The media was criticised this week for how they responded to the Flood report. But as the Government is now discovering, old questions don't fade away, they just come back to haunt you, writes Paul Cullen
When James Gogarty first revealed his tale of corruption, he was ignored, then abused and subjected to personal slurs. Seven years on, he was finally vindicated in last week's Flood tribunal report.
When Tom Gilmartin started to sell a similar story, he too was abused. He was bankrupted when someone leaked damaging information to the revenue services in Britain.

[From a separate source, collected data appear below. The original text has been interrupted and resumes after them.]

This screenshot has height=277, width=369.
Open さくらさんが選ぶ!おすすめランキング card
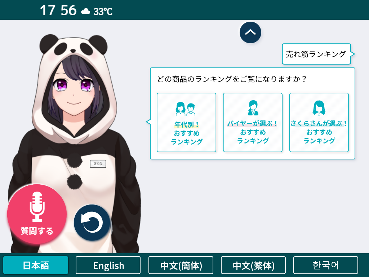(319, 123)
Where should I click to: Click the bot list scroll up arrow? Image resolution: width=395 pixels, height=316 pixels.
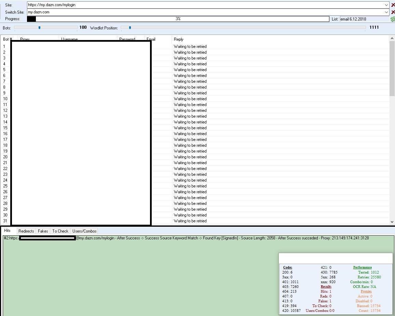392,38
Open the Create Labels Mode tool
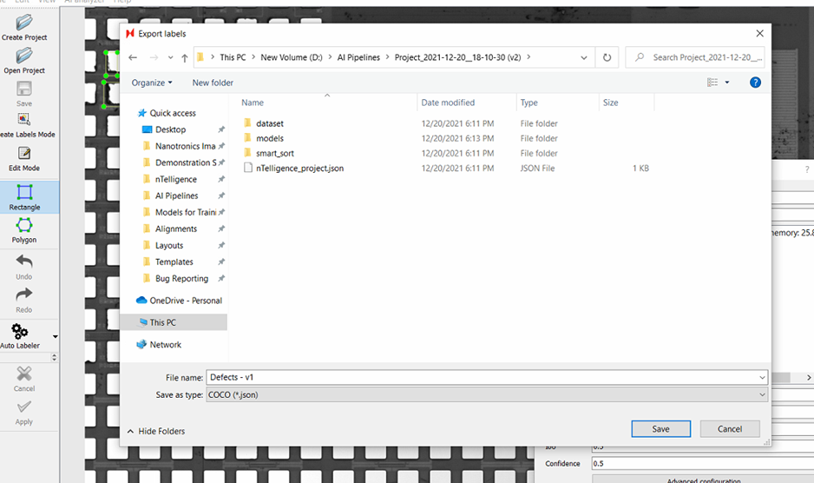 (x=24, y=120)
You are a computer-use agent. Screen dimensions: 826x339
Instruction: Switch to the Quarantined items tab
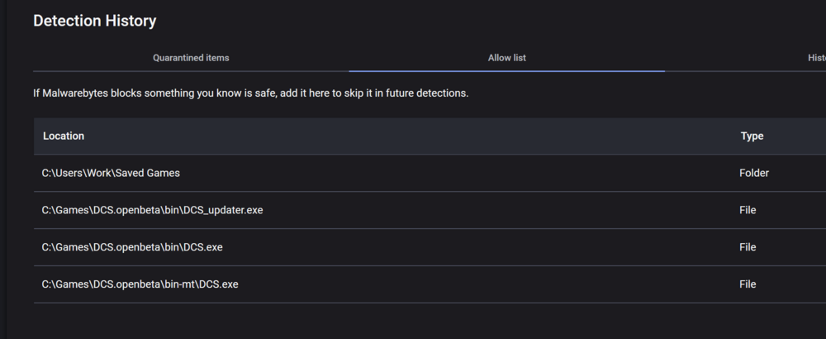coord(191,58)
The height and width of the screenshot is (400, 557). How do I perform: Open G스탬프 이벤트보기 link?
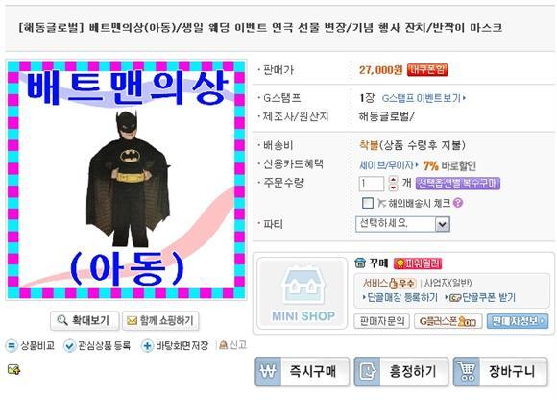(x=424, y=98)
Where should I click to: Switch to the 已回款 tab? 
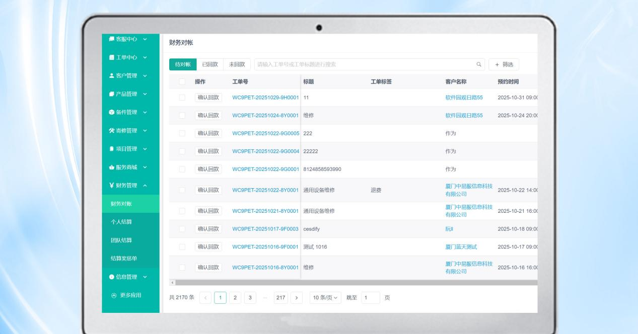209,64
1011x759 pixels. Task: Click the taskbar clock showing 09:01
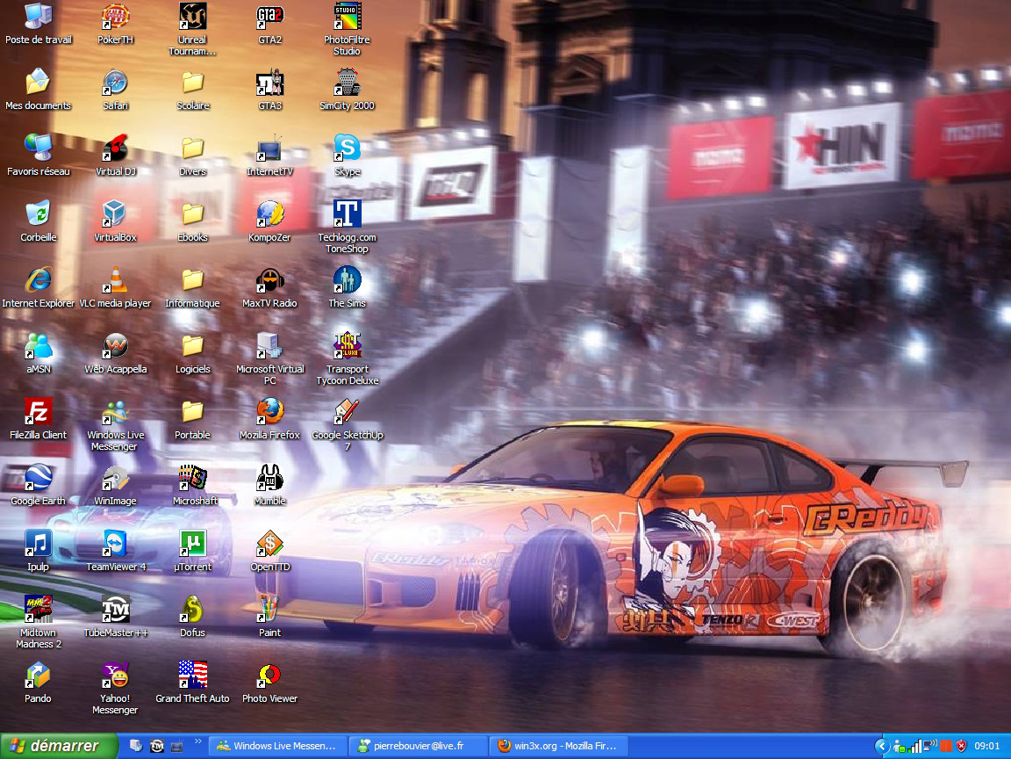[987, 746]
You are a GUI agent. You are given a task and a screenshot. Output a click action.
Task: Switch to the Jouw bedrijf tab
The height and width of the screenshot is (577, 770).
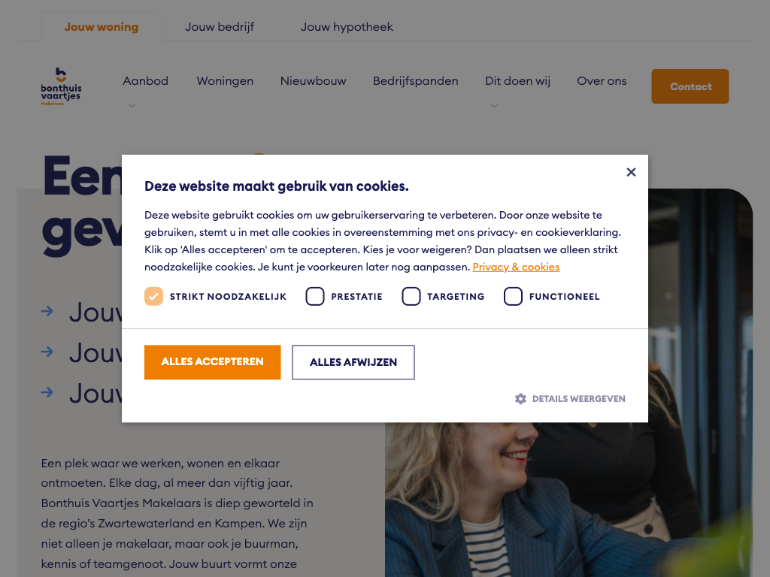tap(220, 27)
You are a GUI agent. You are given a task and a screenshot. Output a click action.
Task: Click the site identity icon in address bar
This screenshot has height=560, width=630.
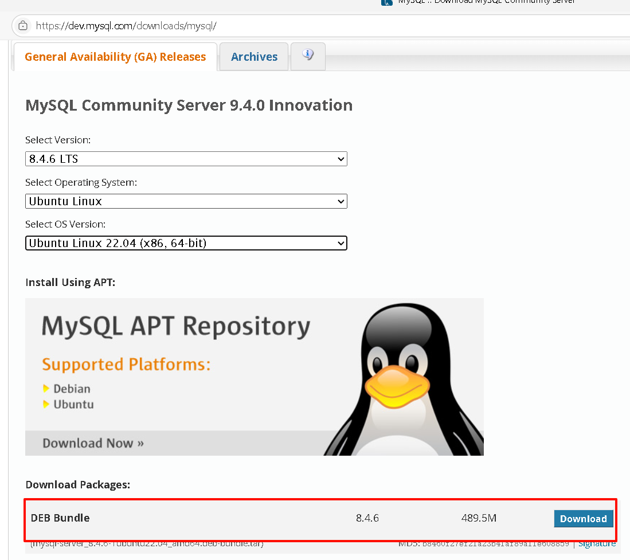(23, 26)
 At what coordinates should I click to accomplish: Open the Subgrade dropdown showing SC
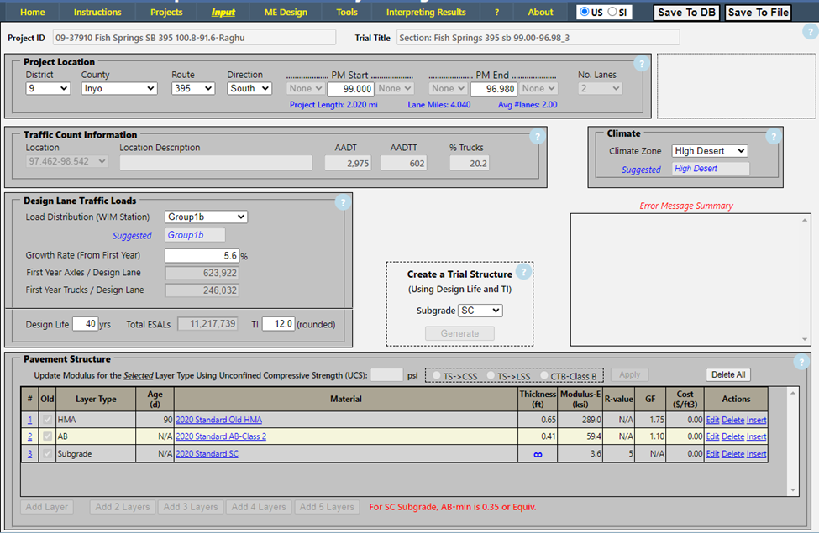click(x=480, y=311)
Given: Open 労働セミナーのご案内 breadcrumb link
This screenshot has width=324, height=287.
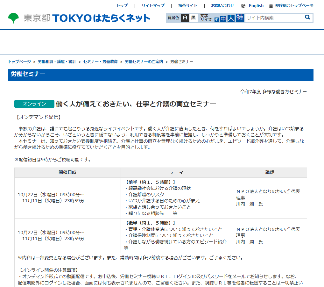Looking at the screenshot, I should (144, 62).
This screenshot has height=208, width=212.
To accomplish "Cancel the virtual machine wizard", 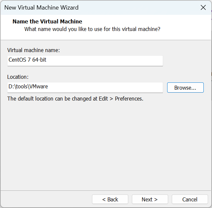I will click(x=190, y=199).
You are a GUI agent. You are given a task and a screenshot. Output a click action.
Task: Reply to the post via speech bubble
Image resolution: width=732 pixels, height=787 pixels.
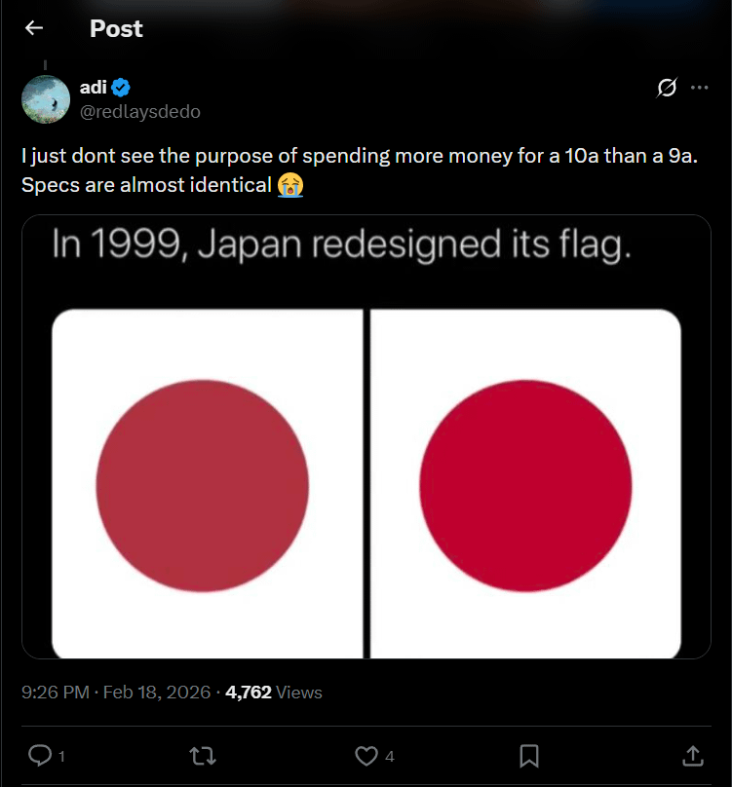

Then former EU Commissioner Padraig Flynn told a Late Late Show audience that Gilmartin "wasn't well".
The Sligo-born developer's allegations put paid to Mr Flynn's career, but proper investigation was farmed out to the tribunal. Mr Gilmartin was told to wait his turn while the Government carried on regardless.
Until now, at least. In the wake of the tribunal report, all the unanswered questions have come flooding back. Shocked by the verdict Mr Justice Flood delivered on Ray Burke, the public is prepared to think the worst of his former comrades-in-arms. For a start, they still want to know why Bertie Ahern appointed him to the Cabinet in 1997.
Now a new claim has entered this highly charged atmosphere. The tribunal is investigating an allegation that a current Government minister took corrupt payments totalling £80,000 from a developer in 1989 and 1992, last week's Ireland on Sunday reported.
The claim is hearsay. Its source is Tom Gilmartin, who is alleged to have been told this information by another developer. Presumably, therefore, Mr Gilmartin himself has no direct knowledge of the payments.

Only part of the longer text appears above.